-- begin --

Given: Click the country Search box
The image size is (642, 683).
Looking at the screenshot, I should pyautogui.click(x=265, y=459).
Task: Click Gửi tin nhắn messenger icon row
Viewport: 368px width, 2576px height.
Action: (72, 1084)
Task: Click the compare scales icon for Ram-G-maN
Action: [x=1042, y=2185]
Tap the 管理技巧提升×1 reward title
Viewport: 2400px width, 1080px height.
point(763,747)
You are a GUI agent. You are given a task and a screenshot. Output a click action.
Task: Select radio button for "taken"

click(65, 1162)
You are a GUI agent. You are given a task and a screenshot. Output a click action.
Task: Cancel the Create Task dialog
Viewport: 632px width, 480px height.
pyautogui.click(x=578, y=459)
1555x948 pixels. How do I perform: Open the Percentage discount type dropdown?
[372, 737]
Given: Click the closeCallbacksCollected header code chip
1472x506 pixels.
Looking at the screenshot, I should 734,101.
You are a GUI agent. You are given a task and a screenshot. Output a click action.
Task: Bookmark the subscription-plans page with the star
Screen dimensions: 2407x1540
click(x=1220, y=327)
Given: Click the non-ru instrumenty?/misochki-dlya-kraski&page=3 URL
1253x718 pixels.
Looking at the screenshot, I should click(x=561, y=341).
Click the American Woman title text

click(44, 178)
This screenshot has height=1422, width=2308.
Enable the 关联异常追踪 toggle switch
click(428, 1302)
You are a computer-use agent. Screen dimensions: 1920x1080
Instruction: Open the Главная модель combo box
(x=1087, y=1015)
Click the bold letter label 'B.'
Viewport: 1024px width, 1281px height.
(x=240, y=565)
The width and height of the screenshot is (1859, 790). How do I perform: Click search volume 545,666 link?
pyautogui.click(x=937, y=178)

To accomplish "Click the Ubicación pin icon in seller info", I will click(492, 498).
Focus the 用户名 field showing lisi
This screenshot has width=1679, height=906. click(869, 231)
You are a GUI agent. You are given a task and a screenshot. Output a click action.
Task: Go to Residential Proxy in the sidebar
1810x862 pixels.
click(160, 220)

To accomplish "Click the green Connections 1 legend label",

-- end --

**What you should do:**
Return the records above as they are, copying every line exactly.

**Exercise response:**
Given: Click the country Search box
The image size is (642, 683).
Looking at the screenshot, I should pyautogui.click(x=265, y=459).
Task: Click Gửi tin nhắn messenger icon row
Viewport: 368px width, 2576px height.
Action: (72, 1084)
Task: Click the compare scales icon for Ram-G-maN
Action: [x=1042, y=2185]
Tap the 管理技巧提升×1 reward title
Viewport: 2400px width, 1080px height.
point(763,747)
You are a GUI agent. You are given a task and a screenshot. Output a click action.
Task: Select radio button for "taken"

click(65, 1162)
You are a GUI agent. You are given a task and a screenshot. Output a click action.
Task: Cancel the Create Task dialog
Viewport: 632px width, 480px height.
pyautogui.click(x=578, y=459)
1555x948 pixels. How do I perform: Open the Percentage discount type dropdown?
[372, 737]
Given: Click the closeCallbacksCollected header code chip
1472x506 pixels.
Looking at the screenshot, I should 734,101.
You are a GUI agent. You are given a task and a screenshot. Output a click action.
Task: Bookmark the subscription-plans page with the star
Screen dimensions: 2407x1540
click(x=1220, y=327)
Given: Click the non-ru instrumenty?/misochki-dlya-kraski&page=3 URL
1253x718 pixels.
Looking at the screenshot, I should click(x=561, y=341).
Click the American Woman title text

click(44, 178)
This screenshot has height=1422, width=2308.
Enable the 关联异常追踪 toggle switch
click(428, 1302)
You are a computer-use agent. Screen dimensions: 1920x1080
Instruction: Open the Главная модель combo box
(x=1087, y=1015)
Click the bold letter label 'B.'
Viewport: 1024px width, 1281px height.
(x=240, y=565)
The width and height of the screenshot is (1859, 790). How do I perform: Click search volume 545,666 link?
pyautogui.click(x=937, y=178)

To accomplish "Click the Ubicación pin icon in seller info", I will click(492, 498).
Focus the 用户名 field showing lisi
This screenshot has width=1679, height=906. click(869, 231)
You are a GUI agent. You are given a task and a screenshot. Output a click action.
Task: Go to Residential Proxy in the sidebar
1810x862 pixels.
click(160, 220)

To accomplish "Click the green Connections 1 legend label",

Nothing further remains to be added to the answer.